EXTRACT PROVIDED |
** Start **
For this second concert in their Wigmore Hall residency, Giddens and long-time musical partner Turrisi asked a question: what might our version of a recital look like? The answer was an eclectic fusion with folk, opera, jazz, pop and classical elements all adding their accent to a traditional voice and piano concert – a performance “honouring composers who don’t often get called composers”.

We moved from 1930s Harlem to 1960s Italy via Gaelic lullabies, original songs, even arias. A diffident presence on stage, her tension ricocheting off Turrisi’s fluid, conversational ease, Giddens is the ultimate performer – reinventing herself with each song.

She drew on a deep well of pain for Isolina Carrillo’s Dos Gardenias, tone scratched and pitted like an old record, before wiping it clean with the trickling purity of The Trees on the Mountains from Carlisle Floyd’s era-defining 1950s American opera Susannah – reclaimed as the Appalachian folk ballad it never really was. Ethel Waters’ politically charged version of Underneath the Harlem Moon saw Giddens push her mic stand aside, her body contorting, her voice now gnarly as if steeped in whiskey and rage.

Turrisi’s intelligent accompaniments drew his own musical strands – jazz and baroque music – into the picture. The co-written Non c’e Niente da Fare was a Purcell or Strozzi lament in contemporary clothes, while Bruno Martino’s Estate swapped bossa nova for echoes of Chopin’s Raindrop Prelude, the summer-sad narrator a cousin of Schubert’s Winterreise hero.

This was big, generous, provocative music-making on a small stage. Does the composer make the song or does the context? If it’s the audience who get to decide, then Giddens and Turrisi made their case: balladeers, anonymous authors and forgotten voices all taking their place alongside Beethoven and Bach at the Wigmore Hall.
** End **
MATERIAL PROVIDED |
** Start **
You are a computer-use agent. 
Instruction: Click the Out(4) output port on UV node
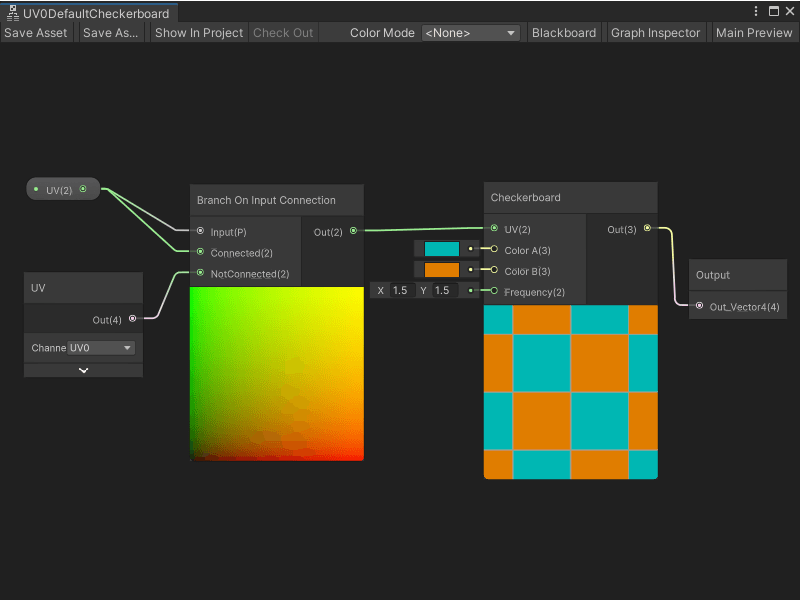(132, 319)
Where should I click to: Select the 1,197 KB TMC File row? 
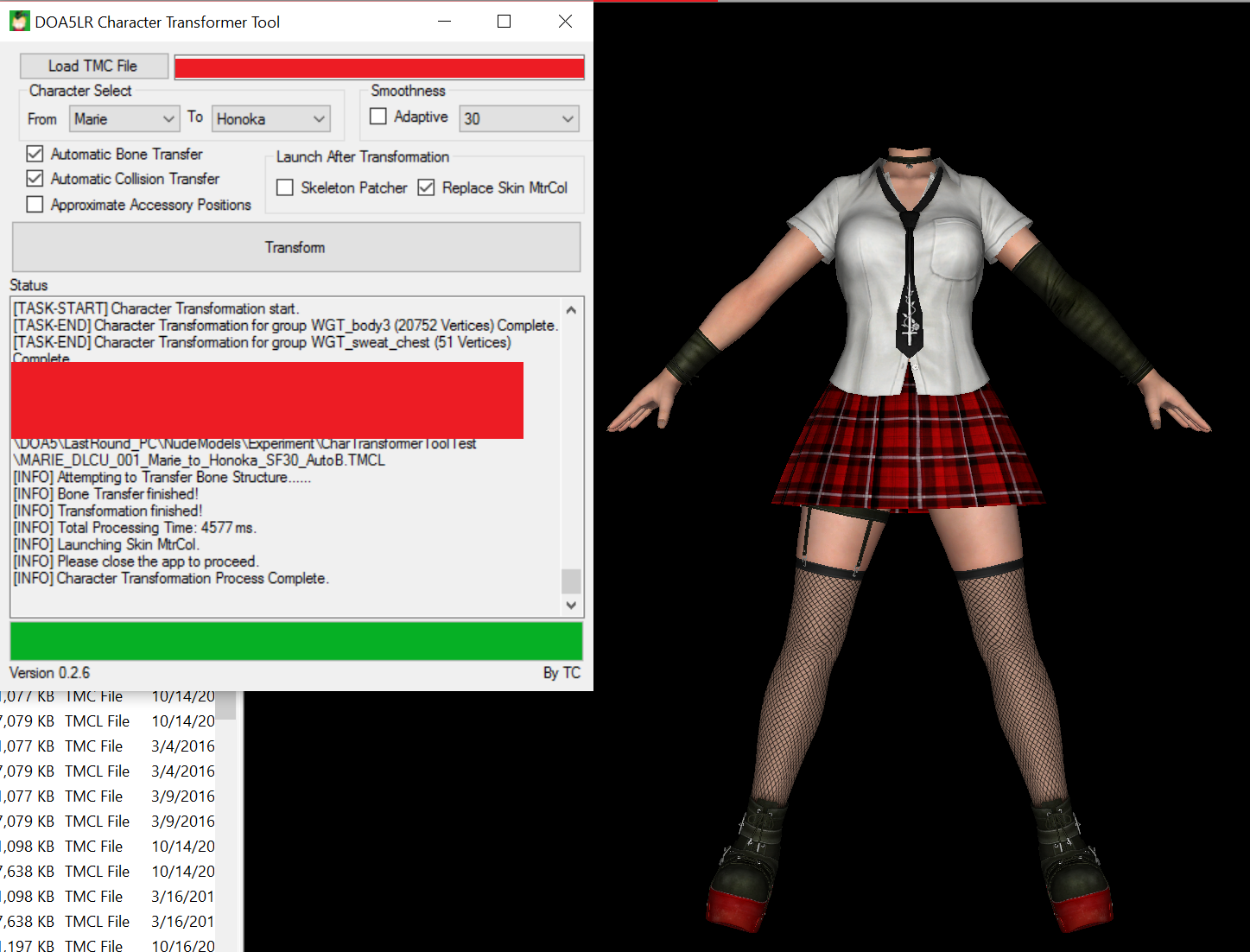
** End **
GIVEN EXERCISE | Write out the concert review word for word, everything from "Turrisi’s intelligent accompaniments" down to "Schubert’s Winterreise hero.". The lines have no connection to the concert review.

ANSWER FOR THIS EXERCISE |
Turrisi’s intelligent accompaniments drew his own musical strands – jazz and baroque music – into the picture. The co-written Non c’e Niente da Fare was a Purcell or Strozzi lament in contemporary clothes, while Bruno Martino’s Estate swapped bossa nova for echoes of Chopin’s Raindrop Prelude, the summer-sad narrator a cousin of Schubert’s Winterreise hero.